Where a property is held by a couple (whether they are married or simply living together) as Joint Tenants, upon the death of the first the property will automatically pass to the survivor. The share of the one who dies will not form part of his or her Estate and will not be affected by the terms of any Will. In effect both parties own the whole property rather than a divisible share, which is why on the death of one of the Joint Tenants the property belongs wholly to the survivor.

TENANTS IN COMMON

The effects of holding a property as Tenants in Common means that each person has a fixed share of the property e.g. 50/50, 80/20 etc. Under this form of ownership, the property will not automatically pass on the death of one to the survivor and the share of the person who dies will form part of his or her Estate and can bequeathed to a third party. This means that it is necessary for a Will to be made to dispose of each party’s separate share of the property. Where there is no Will the deceased person’s share of the property will pass in accordance with the Intestacy Rules; i.e to their next of kin.
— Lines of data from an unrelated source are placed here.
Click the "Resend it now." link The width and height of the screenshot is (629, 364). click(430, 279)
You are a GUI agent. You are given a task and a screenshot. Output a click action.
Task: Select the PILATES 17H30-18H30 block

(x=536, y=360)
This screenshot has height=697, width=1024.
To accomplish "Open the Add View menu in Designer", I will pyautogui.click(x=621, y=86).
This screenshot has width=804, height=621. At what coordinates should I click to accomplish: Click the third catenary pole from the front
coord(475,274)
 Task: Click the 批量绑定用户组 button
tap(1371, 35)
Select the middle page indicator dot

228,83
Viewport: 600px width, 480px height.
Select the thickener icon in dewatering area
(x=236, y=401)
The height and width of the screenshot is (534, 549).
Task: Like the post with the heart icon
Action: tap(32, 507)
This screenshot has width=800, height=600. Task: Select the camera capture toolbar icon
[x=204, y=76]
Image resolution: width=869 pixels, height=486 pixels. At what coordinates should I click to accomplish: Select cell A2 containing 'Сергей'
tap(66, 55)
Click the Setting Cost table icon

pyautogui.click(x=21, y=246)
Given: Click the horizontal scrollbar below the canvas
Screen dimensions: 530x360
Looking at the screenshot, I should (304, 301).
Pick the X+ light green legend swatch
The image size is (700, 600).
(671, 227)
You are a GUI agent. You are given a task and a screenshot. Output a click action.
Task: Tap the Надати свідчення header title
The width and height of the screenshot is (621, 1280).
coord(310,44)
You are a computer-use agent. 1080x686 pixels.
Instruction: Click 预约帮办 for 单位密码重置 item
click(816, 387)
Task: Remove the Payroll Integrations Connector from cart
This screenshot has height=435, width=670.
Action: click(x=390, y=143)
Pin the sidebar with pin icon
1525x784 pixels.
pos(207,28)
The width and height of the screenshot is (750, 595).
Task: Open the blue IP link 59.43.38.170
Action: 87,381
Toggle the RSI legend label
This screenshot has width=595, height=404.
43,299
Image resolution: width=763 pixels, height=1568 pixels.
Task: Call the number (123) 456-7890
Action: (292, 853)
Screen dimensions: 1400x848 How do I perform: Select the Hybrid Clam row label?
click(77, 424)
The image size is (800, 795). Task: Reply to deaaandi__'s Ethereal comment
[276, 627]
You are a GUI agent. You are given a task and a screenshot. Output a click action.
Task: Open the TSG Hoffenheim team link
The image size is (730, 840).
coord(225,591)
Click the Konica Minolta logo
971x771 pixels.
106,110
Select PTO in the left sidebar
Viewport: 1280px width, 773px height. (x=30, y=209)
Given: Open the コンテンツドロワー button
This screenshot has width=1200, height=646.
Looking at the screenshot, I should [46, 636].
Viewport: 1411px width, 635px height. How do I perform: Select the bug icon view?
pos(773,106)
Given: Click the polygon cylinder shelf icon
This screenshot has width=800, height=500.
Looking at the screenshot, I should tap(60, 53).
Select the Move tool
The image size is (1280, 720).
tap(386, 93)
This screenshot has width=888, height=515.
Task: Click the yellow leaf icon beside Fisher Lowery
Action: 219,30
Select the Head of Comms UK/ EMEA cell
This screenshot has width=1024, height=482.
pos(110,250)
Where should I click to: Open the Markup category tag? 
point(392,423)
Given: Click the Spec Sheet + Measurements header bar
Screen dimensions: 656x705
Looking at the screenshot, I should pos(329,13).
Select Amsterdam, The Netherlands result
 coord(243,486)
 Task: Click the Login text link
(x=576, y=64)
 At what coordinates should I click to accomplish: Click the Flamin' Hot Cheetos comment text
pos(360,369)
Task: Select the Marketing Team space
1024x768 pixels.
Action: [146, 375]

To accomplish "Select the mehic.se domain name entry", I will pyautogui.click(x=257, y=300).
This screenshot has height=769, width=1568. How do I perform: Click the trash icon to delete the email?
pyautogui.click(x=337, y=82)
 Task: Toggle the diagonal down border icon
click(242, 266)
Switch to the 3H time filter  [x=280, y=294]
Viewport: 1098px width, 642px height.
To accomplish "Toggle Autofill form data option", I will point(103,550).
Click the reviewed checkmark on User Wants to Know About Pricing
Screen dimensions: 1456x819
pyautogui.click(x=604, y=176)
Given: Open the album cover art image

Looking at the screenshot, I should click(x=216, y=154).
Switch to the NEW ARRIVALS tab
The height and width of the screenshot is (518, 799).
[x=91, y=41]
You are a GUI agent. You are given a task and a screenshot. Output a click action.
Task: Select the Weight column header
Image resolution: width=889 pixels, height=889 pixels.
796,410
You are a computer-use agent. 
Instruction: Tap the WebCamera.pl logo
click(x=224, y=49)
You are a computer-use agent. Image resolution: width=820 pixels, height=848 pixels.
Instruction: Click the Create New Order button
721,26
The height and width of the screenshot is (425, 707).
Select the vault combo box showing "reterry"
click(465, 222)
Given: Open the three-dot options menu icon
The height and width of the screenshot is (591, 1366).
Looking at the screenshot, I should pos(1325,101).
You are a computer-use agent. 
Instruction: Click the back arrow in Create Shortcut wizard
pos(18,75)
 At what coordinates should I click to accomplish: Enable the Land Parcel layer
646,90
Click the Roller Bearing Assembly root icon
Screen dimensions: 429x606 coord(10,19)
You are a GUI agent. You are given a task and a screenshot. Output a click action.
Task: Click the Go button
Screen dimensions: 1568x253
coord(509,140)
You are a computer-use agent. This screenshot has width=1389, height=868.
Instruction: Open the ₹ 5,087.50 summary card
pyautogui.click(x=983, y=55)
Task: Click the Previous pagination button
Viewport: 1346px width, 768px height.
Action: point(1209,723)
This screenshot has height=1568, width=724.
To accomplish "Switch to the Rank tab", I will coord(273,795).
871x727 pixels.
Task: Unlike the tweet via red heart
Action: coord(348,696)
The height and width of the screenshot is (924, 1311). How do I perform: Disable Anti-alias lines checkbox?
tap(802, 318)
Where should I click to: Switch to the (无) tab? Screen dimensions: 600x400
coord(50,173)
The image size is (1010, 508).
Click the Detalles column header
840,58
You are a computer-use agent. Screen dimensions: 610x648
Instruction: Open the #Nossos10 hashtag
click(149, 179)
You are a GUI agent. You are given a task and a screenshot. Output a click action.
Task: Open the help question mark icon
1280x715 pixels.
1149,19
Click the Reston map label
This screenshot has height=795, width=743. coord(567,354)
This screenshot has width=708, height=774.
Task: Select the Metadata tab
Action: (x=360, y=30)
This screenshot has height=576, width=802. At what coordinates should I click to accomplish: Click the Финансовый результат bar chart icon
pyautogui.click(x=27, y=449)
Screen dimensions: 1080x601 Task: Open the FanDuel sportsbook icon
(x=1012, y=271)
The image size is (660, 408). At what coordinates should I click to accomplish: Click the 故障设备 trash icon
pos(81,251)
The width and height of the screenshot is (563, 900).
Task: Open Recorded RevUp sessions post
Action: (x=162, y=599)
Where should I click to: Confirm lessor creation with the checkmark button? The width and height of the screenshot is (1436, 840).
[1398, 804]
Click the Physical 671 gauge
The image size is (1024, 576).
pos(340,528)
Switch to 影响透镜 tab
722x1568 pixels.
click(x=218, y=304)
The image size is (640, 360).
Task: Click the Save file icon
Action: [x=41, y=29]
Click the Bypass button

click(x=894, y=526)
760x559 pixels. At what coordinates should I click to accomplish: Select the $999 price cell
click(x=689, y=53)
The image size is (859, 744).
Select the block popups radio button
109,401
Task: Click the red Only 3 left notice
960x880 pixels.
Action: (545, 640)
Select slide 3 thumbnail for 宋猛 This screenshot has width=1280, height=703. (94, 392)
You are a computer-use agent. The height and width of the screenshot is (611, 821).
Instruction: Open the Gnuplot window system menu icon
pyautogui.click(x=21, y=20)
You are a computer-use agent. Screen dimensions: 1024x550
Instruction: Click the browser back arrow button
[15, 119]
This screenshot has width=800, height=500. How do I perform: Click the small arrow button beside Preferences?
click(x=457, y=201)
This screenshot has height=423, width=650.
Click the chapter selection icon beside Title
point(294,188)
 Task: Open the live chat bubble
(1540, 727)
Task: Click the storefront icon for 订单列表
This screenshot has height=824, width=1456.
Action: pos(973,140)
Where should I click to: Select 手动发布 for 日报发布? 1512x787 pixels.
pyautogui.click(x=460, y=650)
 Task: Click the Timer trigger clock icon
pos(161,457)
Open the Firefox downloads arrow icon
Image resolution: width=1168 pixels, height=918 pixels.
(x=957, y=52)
Where a property is held as Joint Tenants, that Joint Tenancy can be severed by a simple document called a Notice of Severance. Assuming that you and your co-owner hold your property as Joint Tenants, you must now consider whether or not to sever the Joint Tenancy. If you do, then your share of the Tenancy will no longer automatically pass to your co-owner upon your death and vice versa. Instead you may each nominate someone else to receive your share of the property when you die. This should be done by a Will.

If you buy land or property with another person, particularly if you are not married to them you should consider how you want to hold the property and you should advise your solicitor or conveyancer accordingly.